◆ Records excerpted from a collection
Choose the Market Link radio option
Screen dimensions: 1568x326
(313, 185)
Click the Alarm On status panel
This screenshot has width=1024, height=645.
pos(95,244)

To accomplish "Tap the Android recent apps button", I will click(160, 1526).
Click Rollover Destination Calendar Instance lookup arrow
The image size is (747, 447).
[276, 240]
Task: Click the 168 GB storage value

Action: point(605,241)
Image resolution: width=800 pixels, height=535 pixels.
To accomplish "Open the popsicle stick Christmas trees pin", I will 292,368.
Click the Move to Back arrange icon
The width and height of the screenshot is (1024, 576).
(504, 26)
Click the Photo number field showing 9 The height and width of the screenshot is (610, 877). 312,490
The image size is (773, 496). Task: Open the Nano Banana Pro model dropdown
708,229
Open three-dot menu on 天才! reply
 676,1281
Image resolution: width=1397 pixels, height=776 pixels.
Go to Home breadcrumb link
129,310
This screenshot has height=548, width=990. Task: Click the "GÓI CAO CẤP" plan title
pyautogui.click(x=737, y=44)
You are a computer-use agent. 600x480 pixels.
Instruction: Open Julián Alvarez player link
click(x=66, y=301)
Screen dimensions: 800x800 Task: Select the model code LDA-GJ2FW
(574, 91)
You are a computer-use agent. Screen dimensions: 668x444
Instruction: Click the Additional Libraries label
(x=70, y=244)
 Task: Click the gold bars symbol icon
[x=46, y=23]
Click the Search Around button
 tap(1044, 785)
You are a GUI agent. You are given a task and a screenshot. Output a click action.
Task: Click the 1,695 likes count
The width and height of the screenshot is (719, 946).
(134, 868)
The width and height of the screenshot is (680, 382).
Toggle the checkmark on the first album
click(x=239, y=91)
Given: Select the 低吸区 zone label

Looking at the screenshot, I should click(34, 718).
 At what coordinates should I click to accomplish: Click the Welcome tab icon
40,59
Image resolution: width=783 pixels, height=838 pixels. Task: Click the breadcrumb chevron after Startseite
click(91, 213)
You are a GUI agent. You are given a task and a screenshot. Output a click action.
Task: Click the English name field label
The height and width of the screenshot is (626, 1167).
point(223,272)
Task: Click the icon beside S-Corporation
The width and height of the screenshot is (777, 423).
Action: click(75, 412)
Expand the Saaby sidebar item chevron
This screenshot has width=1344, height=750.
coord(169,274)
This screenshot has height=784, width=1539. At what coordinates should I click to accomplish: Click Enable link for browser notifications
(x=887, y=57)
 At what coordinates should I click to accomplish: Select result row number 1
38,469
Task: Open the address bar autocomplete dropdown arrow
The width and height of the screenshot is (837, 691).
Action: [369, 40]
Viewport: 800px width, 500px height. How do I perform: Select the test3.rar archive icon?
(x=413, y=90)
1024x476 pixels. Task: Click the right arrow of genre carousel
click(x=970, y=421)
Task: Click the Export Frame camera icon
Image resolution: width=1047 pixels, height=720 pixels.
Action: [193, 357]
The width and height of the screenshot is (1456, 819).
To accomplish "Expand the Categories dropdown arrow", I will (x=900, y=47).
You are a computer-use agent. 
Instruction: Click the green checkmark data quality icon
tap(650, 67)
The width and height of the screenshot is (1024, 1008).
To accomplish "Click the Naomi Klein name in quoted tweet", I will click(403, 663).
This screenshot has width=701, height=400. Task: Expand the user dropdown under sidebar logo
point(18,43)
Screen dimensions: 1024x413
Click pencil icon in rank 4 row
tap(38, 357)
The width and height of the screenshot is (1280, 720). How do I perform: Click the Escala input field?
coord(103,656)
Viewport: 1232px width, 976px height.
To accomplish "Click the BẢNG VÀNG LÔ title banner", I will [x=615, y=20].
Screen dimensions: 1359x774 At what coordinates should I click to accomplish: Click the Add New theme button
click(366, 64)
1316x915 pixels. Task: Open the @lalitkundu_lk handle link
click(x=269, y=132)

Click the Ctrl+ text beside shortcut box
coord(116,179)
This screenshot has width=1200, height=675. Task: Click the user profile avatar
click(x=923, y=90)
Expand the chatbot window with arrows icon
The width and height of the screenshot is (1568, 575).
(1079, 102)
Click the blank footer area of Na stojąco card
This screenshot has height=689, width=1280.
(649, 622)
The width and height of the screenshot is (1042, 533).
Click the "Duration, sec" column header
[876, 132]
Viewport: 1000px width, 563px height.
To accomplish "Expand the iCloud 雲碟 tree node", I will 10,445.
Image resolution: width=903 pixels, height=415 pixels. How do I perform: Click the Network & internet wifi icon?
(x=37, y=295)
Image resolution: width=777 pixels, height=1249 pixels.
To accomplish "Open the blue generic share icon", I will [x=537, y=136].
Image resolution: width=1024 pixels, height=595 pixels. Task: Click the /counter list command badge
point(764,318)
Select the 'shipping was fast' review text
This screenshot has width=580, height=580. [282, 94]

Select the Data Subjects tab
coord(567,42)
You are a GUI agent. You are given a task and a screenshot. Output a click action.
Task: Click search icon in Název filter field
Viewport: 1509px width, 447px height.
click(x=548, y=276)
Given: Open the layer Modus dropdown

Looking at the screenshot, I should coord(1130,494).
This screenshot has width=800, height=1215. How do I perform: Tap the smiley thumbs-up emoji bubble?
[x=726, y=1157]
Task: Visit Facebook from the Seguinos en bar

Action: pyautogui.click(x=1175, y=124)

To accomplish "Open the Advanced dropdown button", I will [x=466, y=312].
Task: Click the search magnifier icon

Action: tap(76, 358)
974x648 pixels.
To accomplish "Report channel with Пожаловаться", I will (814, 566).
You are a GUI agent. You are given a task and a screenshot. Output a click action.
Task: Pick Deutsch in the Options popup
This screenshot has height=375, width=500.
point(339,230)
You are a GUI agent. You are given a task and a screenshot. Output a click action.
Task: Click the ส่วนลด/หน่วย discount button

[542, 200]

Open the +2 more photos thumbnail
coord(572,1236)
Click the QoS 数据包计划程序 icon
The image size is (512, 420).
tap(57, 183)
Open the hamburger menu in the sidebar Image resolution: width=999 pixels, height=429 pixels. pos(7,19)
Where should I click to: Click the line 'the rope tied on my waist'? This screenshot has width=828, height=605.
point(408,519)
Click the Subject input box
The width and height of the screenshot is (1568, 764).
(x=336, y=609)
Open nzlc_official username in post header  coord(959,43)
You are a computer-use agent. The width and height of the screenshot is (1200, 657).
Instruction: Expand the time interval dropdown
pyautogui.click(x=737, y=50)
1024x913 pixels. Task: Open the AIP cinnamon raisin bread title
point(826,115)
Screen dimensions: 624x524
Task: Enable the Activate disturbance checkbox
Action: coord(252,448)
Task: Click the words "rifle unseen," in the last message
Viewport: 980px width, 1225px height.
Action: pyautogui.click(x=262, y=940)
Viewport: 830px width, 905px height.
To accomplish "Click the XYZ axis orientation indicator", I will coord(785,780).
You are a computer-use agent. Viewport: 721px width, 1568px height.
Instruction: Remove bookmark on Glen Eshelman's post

◆ EXERCISE
Starting at the line that has "Task: Click the search magnifier icon" in the records above, restate word for word every line until the one that has "Task: Pick Deutsch in the Options popup", and include that one as well.

◆ RESULT BELOW
Task: Click the search magnifier icon

Action: tap(76, 358)
974x648 pixels.
To accomplish "Report channel with Пожаловаться", I will (814, 566).
You are a GUI agent. You are given a task and a screenshot. Output a click action.
Task: Pick Deutsch in the Options popup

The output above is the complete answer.